Unlike the 1963 dedication of the original SR 520 bridge, traffic did not begin flowing on the new bridge as soon as the ceremonies ended. Westbound lanes opened on April 11 and eastbound lanes opened on April 25. But although the span itself was finished, there was still work to be done.
For example, a new connection to Seattle's Montlake neighborhood from the bridge's western end (the West Approach Bridge North Project) was not scheduled to be completed until the summer of 2017, and until then, bicyclists and pedestrians were unable to cross into Seattle in the bridge's bicycle and pedestrian lane (though they could travel up to the city's edge). Further, now the old bridge needed to be removed. As of May 2016, it was scheduled to be taken down the following autumn.
A Bigger, Better Bridge
Cost overruns of $342 million pushed the bridge's final completion price to $930 million, but the new bridge is a sight to behold. This writer walked the bridge at its dedication and was struck by how its size and scale simply dwarfed the old bridge floating beside it. WSDOT says the new bridge is 7,710 feet long (not quite one-and-a-half miles), 132 feet longer than the original bridge, but it's other comparisons between the two bridges that are more impressive.
The roadway deck at midspan on the new bridge is 116 feet wide, nearly twice as wide as the original bridge. It offers roomy shoulders of four feet in the inside lane and 10 feet in the outside lane, a huge improvement over the old bridge. The deck height at midspan on the new bridge is 20 feet, seven feet higher than the old bridge. It has 77 pontoons, more than double the number of pontoons on the original bridge, and it is built to withstand sustained wind speeds up to 89 m.p.h. Unlike the old bridge, the new bridge has no drawspan, but its east navigation channel is 70 feet high, plenty tall enough for most boats to pass through. Finally, while the original bridge had no bicycle or pedestrian access, the new bridge has a dedicated 14-foot-wide path for both bikers and walkers along the north edge of the bridge.

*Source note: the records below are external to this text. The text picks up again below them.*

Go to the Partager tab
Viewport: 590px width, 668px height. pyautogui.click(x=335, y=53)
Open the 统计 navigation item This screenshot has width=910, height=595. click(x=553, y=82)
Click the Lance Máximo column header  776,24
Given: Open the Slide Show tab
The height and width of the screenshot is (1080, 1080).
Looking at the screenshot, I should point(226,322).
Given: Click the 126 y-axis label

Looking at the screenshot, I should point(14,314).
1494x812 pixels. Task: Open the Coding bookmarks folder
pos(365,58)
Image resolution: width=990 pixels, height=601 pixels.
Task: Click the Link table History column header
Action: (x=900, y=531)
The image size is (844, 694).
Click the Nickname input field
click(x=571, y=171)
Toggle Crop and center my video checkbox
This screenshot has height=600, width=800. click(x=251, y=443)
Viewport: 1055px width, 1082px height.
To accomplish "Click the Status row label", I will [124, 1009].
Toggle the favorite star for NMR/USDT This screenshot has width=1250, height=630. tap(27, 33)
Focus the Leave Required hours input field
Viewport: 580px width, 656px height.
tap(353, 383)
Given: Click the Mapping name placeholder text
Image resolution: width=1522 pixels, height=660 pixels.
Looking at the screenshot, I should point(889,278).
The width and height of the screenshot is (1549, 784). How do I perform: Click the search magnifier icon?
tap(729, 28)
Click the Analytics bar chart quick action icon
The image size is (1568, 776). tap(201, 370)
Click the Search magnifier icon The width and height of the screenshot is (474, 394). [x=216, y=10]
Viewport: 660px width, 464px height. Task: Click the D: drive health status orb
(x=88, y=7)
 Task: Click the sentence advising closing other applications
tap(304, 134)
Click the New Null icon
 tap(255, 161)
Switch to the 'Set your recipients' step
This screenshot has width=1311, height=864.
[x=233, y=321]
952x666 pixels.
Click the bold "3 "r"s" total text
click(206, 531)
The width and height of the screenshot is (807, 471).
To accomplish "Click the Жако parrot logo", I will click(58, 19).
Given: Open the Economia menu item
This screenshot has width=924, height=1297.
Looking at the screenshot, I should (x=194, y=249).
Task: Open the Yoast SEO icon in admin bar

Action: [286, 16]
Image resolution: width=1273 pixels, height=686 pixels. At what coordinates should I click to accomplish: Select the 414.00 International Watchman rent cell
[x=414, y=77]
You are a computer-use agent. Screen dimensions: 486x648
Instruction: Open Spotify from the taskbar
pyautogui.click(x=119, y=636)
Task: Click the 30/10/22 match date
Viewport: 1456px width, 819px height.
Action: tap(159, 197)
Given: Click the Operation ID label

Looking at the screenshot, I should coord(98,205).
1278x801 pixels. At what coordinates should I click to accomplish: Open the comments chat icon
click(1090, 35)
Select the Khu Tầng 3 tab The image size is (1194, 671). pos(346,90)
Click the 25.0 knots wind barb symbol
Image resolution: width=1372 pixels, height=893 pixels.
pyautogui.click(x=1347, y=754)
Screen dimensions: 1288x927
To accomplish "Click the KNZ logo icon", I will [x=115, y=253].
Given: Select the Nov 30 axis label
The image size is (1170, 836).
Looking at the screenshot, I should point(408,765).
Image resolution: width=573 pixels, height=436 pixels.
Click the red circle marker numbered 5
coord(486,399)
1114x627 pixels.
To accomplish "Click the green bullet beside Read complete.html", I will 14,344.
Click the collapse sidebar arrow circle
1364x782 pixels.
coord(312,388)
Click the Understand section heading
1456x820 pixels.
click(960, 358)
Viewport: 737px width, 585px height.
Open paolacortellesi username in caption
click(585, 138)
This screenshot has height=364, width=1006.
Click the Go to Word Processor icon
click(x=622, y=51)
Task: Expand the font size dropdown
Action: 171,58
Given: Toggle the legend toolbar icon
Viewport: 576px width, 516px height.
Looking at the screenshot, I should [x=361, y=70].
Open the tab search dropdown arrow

The bridge's official name is the Governor Albert D. Rosellini Bridge, named after Albert D. Rosellini (1910-2011), Washington state governor from 1957 to 1965 and a proponent of the original bridge. But it's a safe bet that the new bridge will continue to be known as the 520 bridge, just as the old bridge was, even though it too was officially renamed the Governor Albert D. Rossellini Bridge in 1988.